Vegetação e alta temperatura tornou percurso abafado (foto: Paulo Gomes#8260; www.webrun.com.br)
Direto de Pomerode (SC)– A Meia Maratona de Pomerode, disputada no interior catarinense no domingo (28/10), tem como principal atrativo a cultura alemã da região e o percurso plano que a exemplo das famosas maratonas da terra mãe propicia bons tempos.
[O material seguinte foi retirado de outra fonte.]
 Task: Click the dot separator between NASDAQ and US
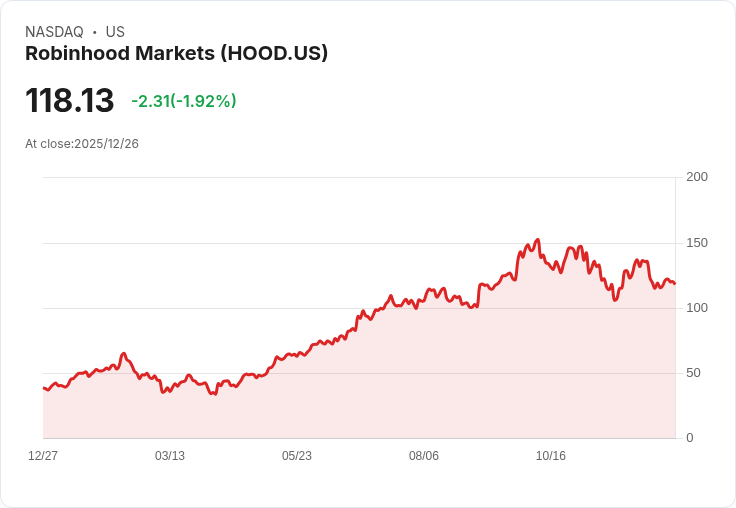pyautogui.click(x=94, y=32)
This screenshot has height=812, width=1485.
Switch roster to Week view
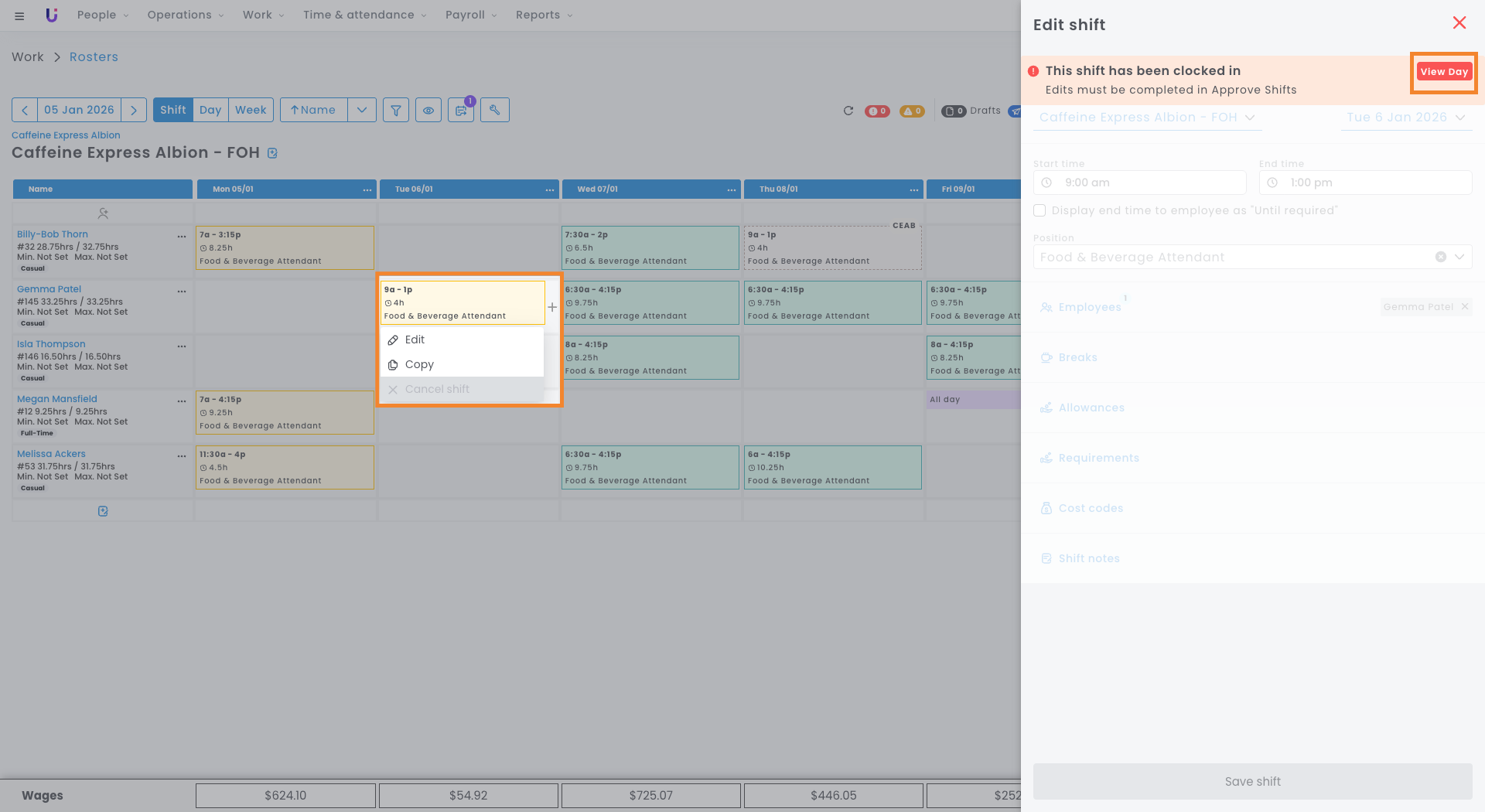[251, 110]

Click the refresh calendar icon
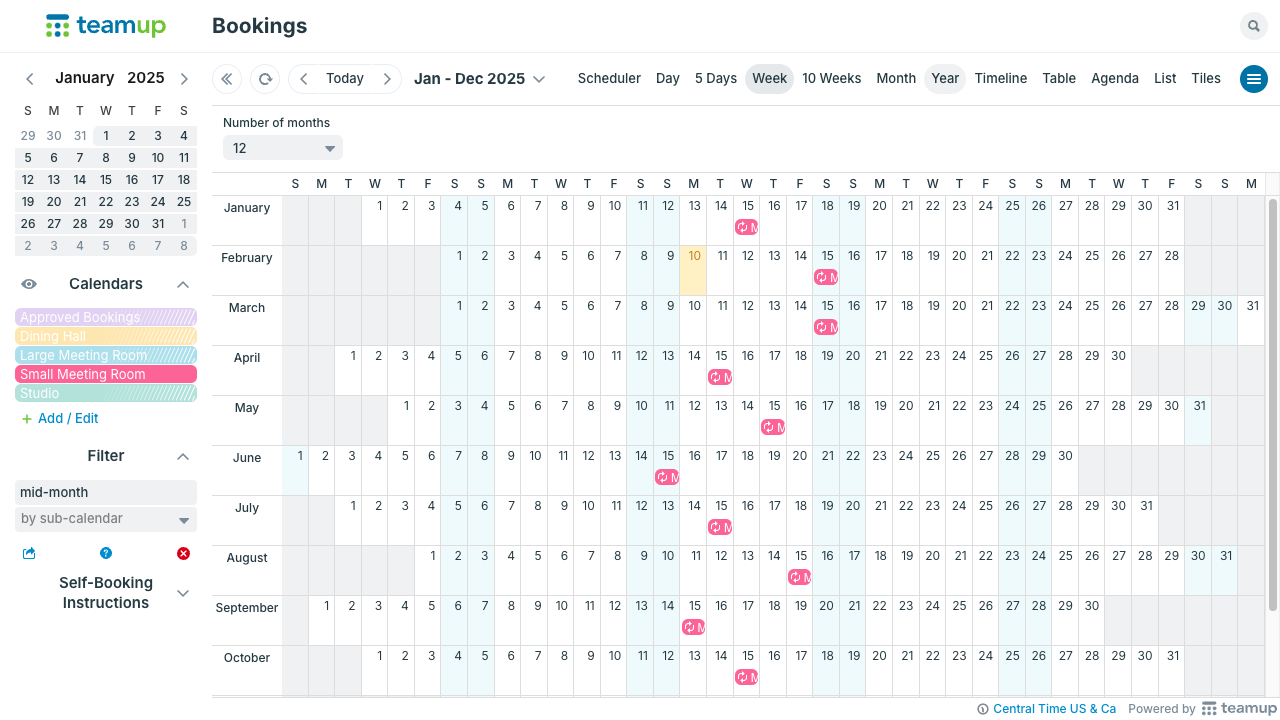(264, 79)
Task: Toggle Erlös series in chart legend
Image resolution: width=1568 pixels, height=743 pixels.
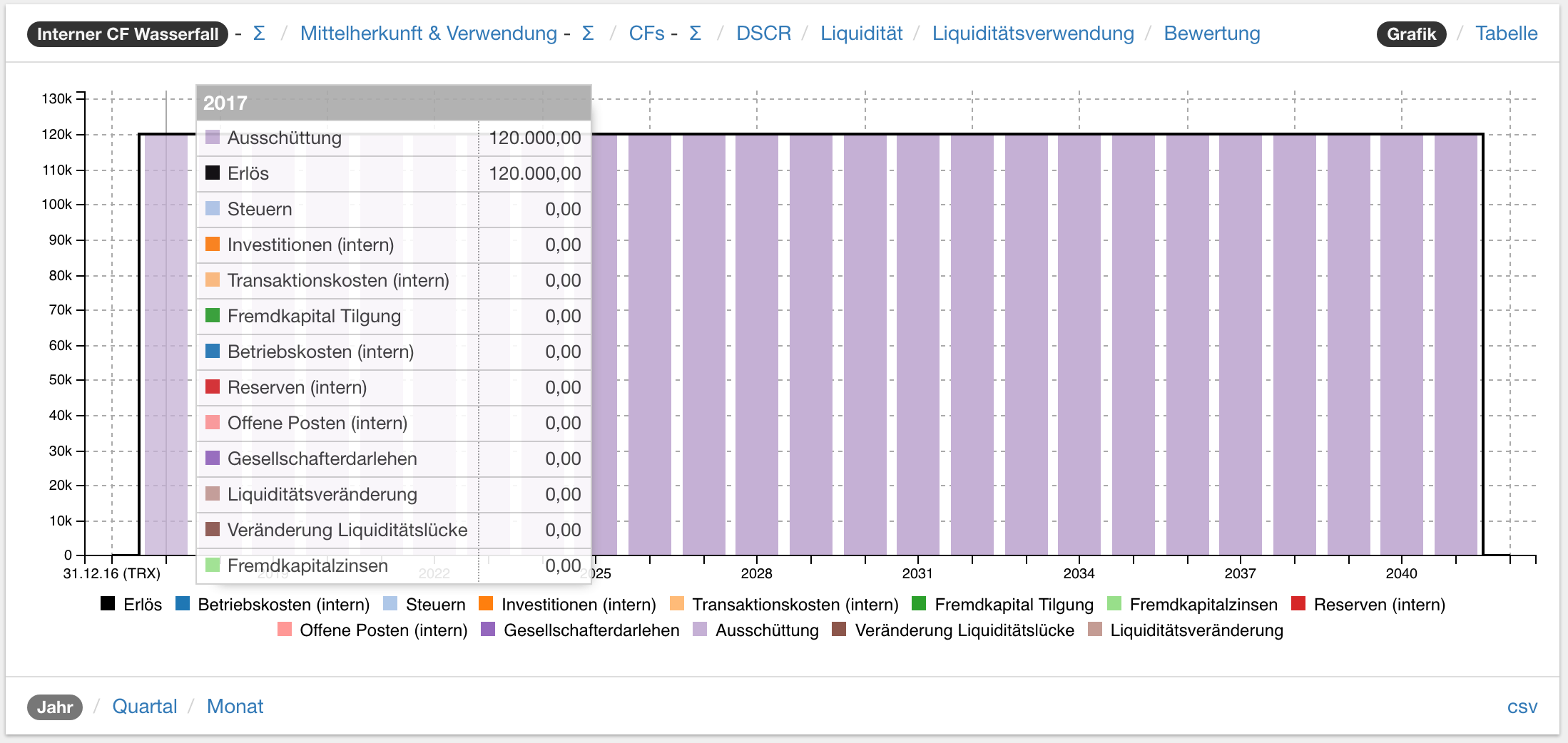Action: [132, 605]
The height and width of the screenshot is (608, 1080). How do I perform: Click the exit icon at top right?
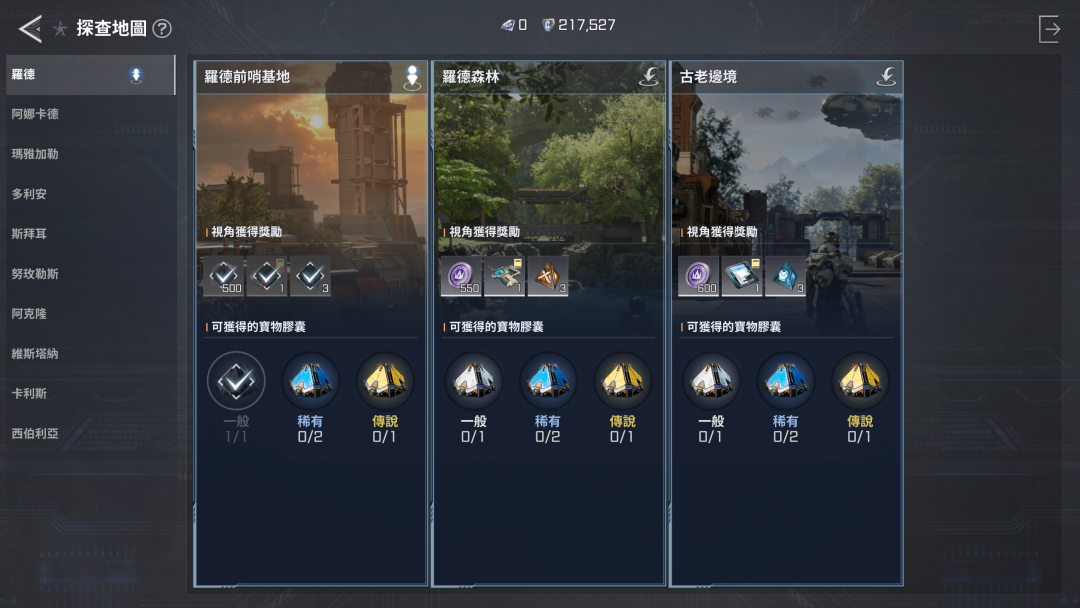[x=1049, y=29]
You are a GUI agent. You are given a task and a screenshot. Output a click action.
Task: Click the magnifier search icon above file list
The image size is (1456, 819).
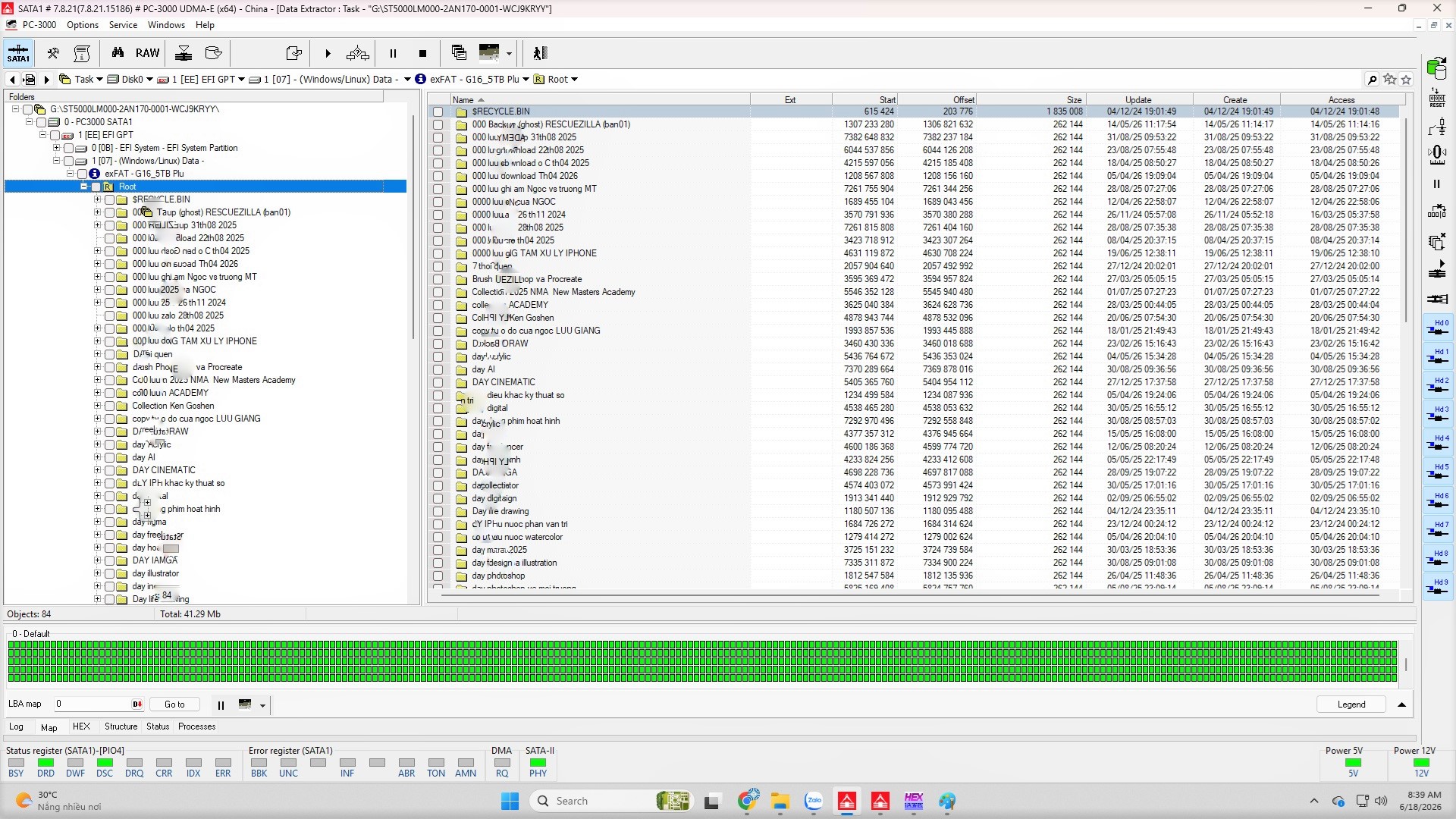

Apenas o clima não esteve nada germânico, com média de 24°C e mesmo o suposto trecho plano foi contestado por alguns corredores.
A prova é rápida sim, mas engana, é um falso plano, avalia o campeão da categoria masculina, Paulo Cézar de Jesus, referindo-se ao longo trecho de leve inclinação na extensa Rua Quinze de Novembro, que liga a cidade à Rodovia SC 470. Mesmo com a vitória, ele reconhece que o clima foi um obstáculo. Estava muito abafado, difícil para correr.
Forno– Para o Analista de Custos Elicelso Amaral Mendes, de Curitiba, o percurso é bom, mas a sensação térmica é a de um forno. É muito quente porque é um buraco entre a mata (há densa vegetação dos dois lados da estrada), fica abafado, conta.
De Blumenau, o professor de Educação Física João Batista Melo encarou a Meia apenas uma semana depois de disputar o Mountain Do de Lagoa da Conceição pela equipe Runners Blu. Ele também sentiu a altimetria e o clima. Falam que é plano, mas não é, tem uma subidinha. Estava muito abafado, só que o pessoal que correu é muito rápido, então se tornou uma prova bem veloz (pela tendência dos corredores acompanharem), pondera.
Neiva Siqueira Fernandes, de Curitiba, foi uma das beneficiadas por esse alto nível dos corredores. Superei meu tempo de meia, comemora. Ela reconhece que há um falso plano que engana os participantes, mas adotou estratégia que resultou em seu recorde pessoal. É ali (na subida) que tem que chutar tudo, não pode diminuir, define.